# Text passage
►
Ajay Balwant Chitnis, M.B.B.S.,Ph.D.

Cells divide, move, adhere and interact with their neighbors and their environment to determine the formation of multicellular organ systems with unique fates, morphologies, function and behavior. Our goal is to understand how such interactions determine the self-organization of cell communities in the nervous system of the zebrafish embryo. The lateral line is a mechanosensory system that helps determine the pattern of water flow over the fish and amphibian body. It consists of sensory organs called neuromasts that are distributed in a stereotypic pattern over the body surface. Each neuromast has sensory hair cells at its center and these sensory cells are surrounded by support cells, which serve as progenitors for production of more hair cells during growth and regeneration of neuromasts. The development of this superficial sensory system in zebrafish is spearheaded by the posterior lateral line primordia, groups of about 150 cells formed on either side of a day-old embryo near the ear. Cells in the primordia migrate collectively under the skin to the tip of the tail as they divide and reorganize to form nascent neuromasts that are deposited sequentially from its trailing end. Their journey is easily observed in live transgenic embryos with fluorescent primordium cells. Furthermore, a range of genetic and cellular manipulations can be used to investigate gene function and morphogenesis in this system. Understanding the self-organization of this relatively simple and accessible system in zebrafish serves as a model to elucidate the broader principles that determine cell fate specification, morphogenesis and collective cell migration in the developing vertebrate nervous system.
◄
# Tasks
- 1) Answer these questions from the zebrafish lateral line research summary:
(a) Roughly how many cells make up each posterior lateral line primordium?
(b) What cells surround the sensory hair cells at the center of a neuromast?
(c) What does the lateral line help determine for the fish and amphibian body?
- 2) Extend the zebrafish lateral line research summary with one more paragraph that picks up after its final sentence.

Dataset entries:
►
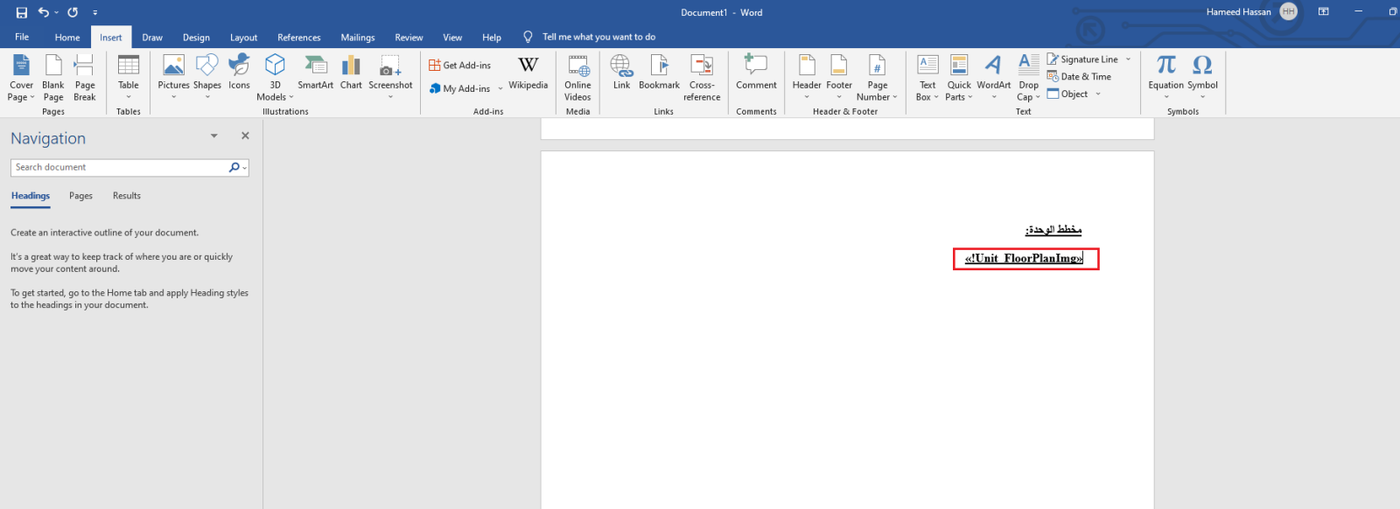Expand the Table dropdown
Screen dimensions: 1400x509
tap(128, 97)
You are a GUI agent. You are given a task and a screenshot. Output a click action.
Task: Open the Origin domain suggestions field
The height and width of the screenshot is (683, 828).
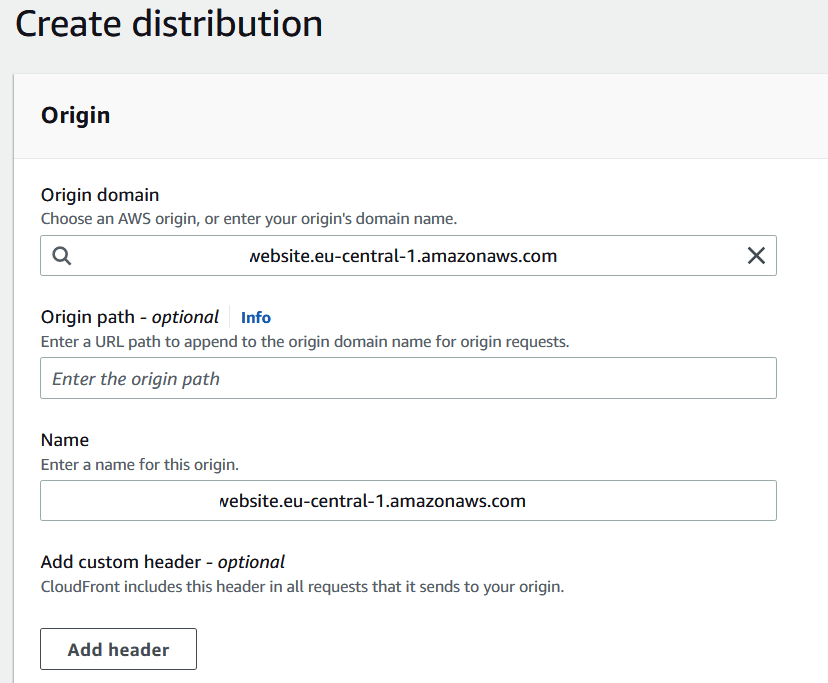click(400, 256)
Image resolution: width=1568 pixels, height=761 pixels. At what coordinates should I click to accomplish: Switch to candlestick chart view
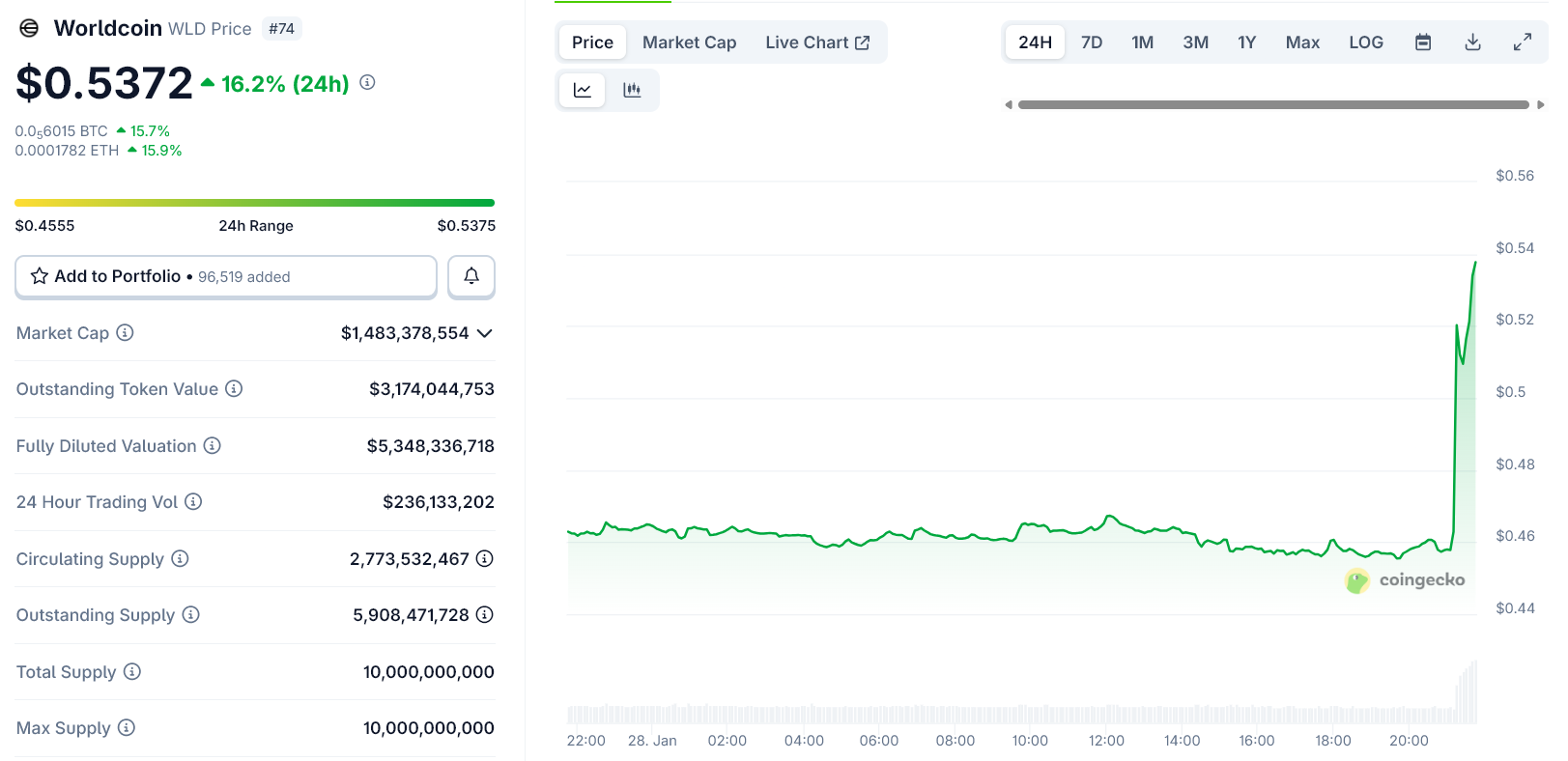(x=632, y=90)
◄
# Answer section
- 1)
(a) About 150 cells.
(b) Support cells.
(c) The pattern of water flow over the body.

- 2)
Dr. Ajay Chitnis completed his medical training at Grant Medical College, Mumbai in 1983 and then he spent a year at the National Institute of Mental Health and Neuroscience in Bangalore, before beginning his graduate work at the University of Michigan in 1985. Under the guidance of Dr. John Kuwada he showed how axon tracts established in the zebrafish brain by early developing neurons serve as a scaffold to guide growth cones of later developing neurons. Then, as a postdoctoral fellow with Dr. Chris Kintner from 1991-95 at the Salk Institute he showed that Notch signaling, originally identified in Drosophila, has a conserved role in mediating the process of lateral inhibition and determining when progenitor cells are allowed to differentiate as neurons in the Xenopus CNS. The complexity of trying to understand how the pattern of differentiated neurons emerges as a consequence of cell-cell interactions drew him to agent based programming languages like Netlogo, which he has since used to build computational models of various developmental events in the embryo. After a short second postdoctoral position with Dr. Wolfgang Driever, where he did a genetic screen to identify zebrafish with an aberrant pattern of early neurons, he established his Unit in the Laboratory of Molecular Genetics at NICHD in 1997. The screen led to the identification of an E3 ligase Mib1 as new component of Notch signaling pathway. It also led to the analysis of the headless mutant, which provided insight into mechanisms that divide the nervous system into compartments with distinct fate. Now a tenured Senior Investigator and Head of the Section on Neural Developmental Dynamics, Dr. Chitnis and his team are using a combination of cellular, molecular, genetic and computational approaches to understand how the posterior Lateral Line system is established by the posterior Lateral Line primordium as it migrates from the ear to the tip of the tail periodically depositing neuromasts.